Designer Pierpaolo Piccioli says digital can be a new communication tool in fashion as long as the human remains at the centre.
Valentino Haute Couture Autumn/Winter 2020 | Source: Courtesy of Valentino
By
  • Angelo Flaccavento
BoF PROFESSIONAL

ROME, Italy — The fragmented couture week closed yesterday, in Rome, with a real show: Valentino. Well, a static performance plus video, which included an audience — a mere 30 Italy-based journalists — and real models. In a season of intense virtuality, it was an uplifting relief to be again so close to cloth, froth and human bodies. It was an intensely dreamy experience, too, housed in a magical place: Cinecittá, the cinematic studios where directors such as Federico Fellini used to work.

Creative director Pierpaolo Piccioli's couture experiment — a liberating reset act conceived entirely during the lockdown — needed such a space, if only for its height. The 15 all white, intensely wrought-out silhouettes were radically elongated, sometimes measuring up to 5 metres. Grace Jones in a spiralling crinoline painted by Keith Haring in the "I'm Not Perfect" video immediately came to mind.

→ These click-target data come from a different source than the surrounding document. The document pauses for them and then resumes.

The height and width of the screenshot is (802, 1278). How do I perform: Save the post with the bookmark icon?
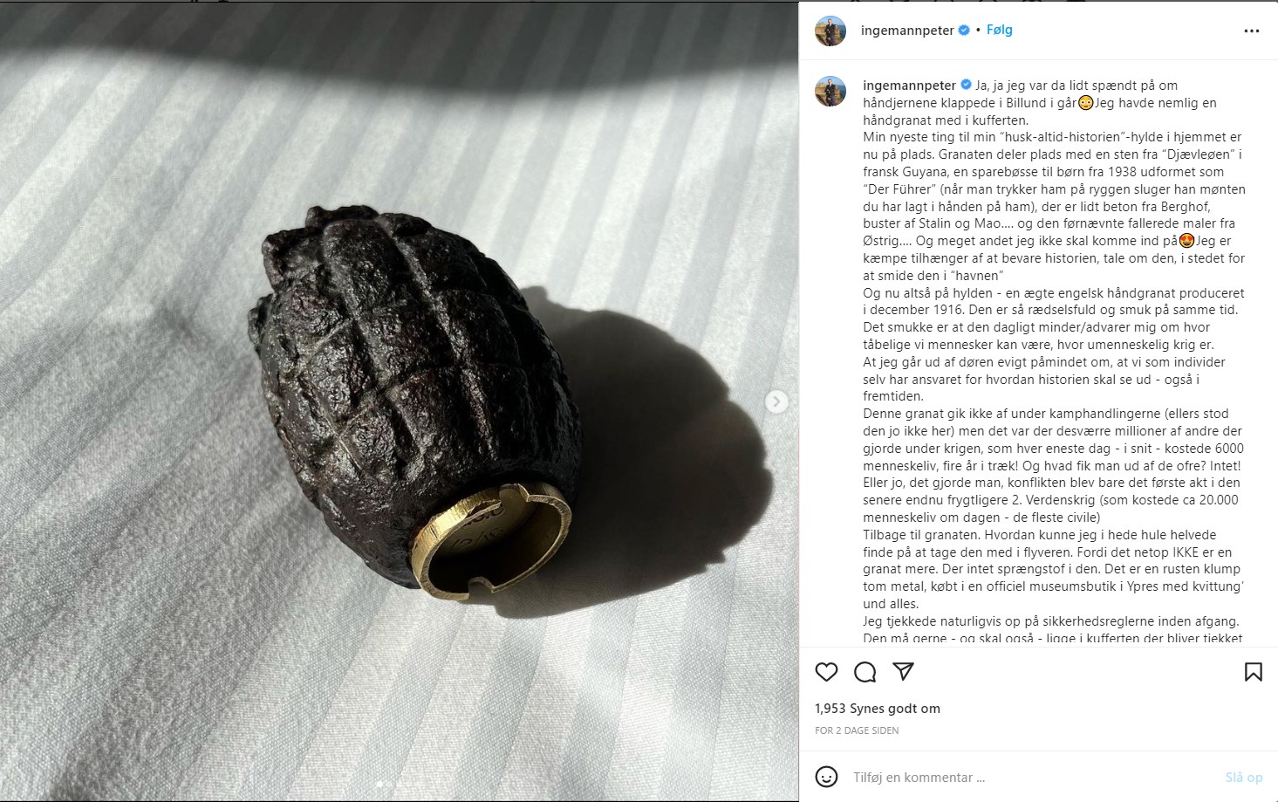pyautogui.click(x=1253, y=672)

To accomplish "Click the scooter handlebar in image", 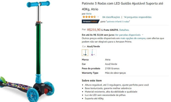I will point(38,4).

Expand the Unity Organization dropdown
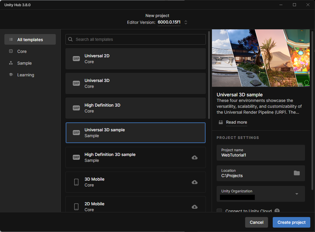point(297,194)
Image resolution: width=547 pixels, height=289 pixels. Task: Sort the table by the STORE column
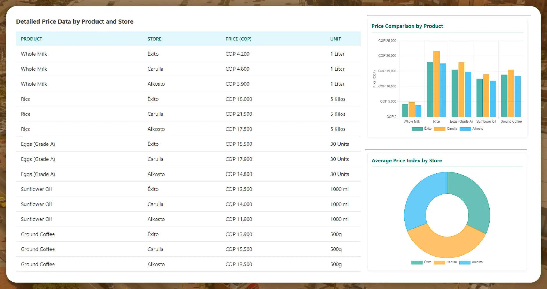[155, 39]
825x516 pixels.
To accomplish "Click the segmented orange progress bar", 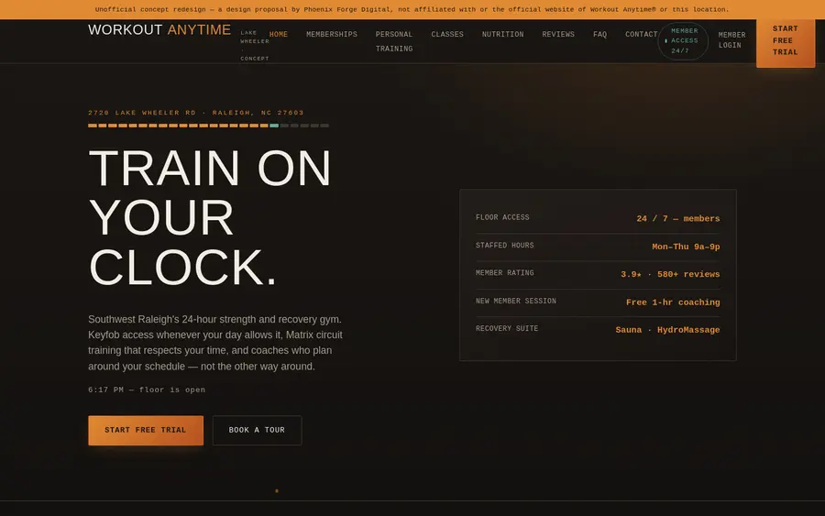I will [208, 126].
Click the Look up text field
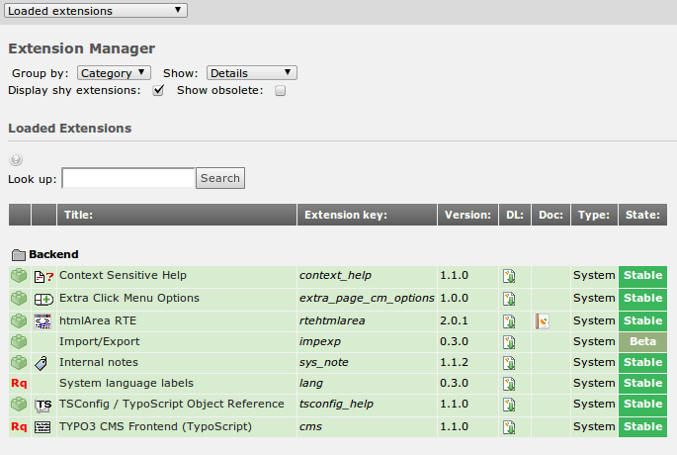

It was no easy task to get there, in terms of atelier work, but Piccioli is all for pushing technique to the extreme, and his devoted seamstresses are all for following him on the most impervious roads. The joy of putting dressmaking at the centre was palpable and highly commendable. Inflated to such gargantuan proportions, accompanied by the floaty FKA Twigs soundscape, the dresses looked like dreamy objects made real, because now more than ever before we must dream with open eyes.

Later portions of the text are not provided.